GOAL>
Show each line of the items below that contains the word "This".

EXTRACTED DATA>
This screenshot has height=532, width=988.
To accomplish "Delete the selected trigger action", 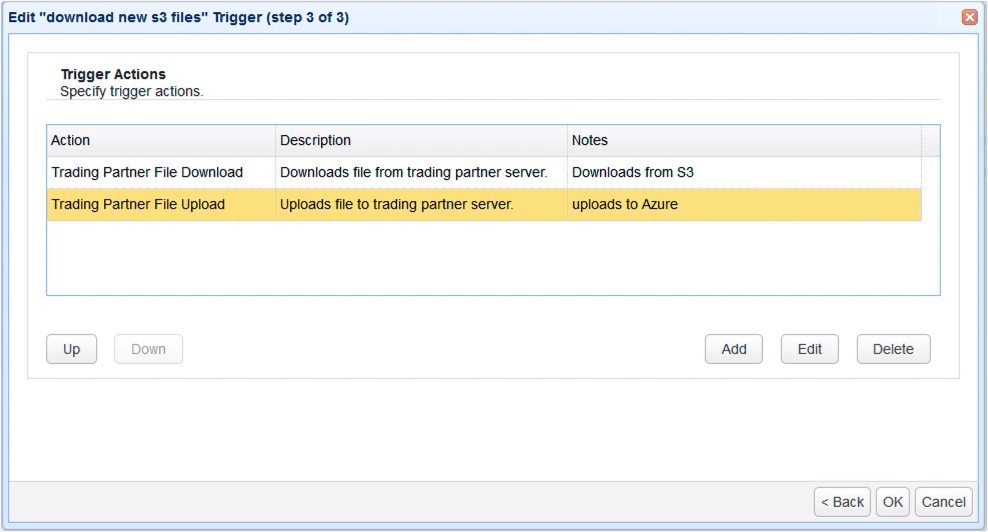I will pos(893,349).
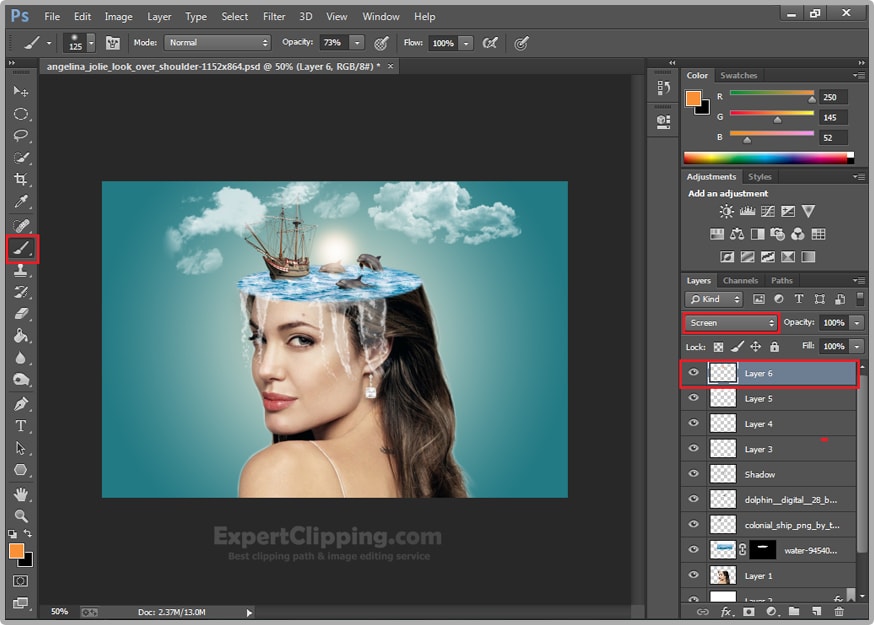Click the 50% zoom field in status bar
The image size is (874, 625).
[58, 611]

CORRECT RESULT>
This screenshot has height=532, width=988.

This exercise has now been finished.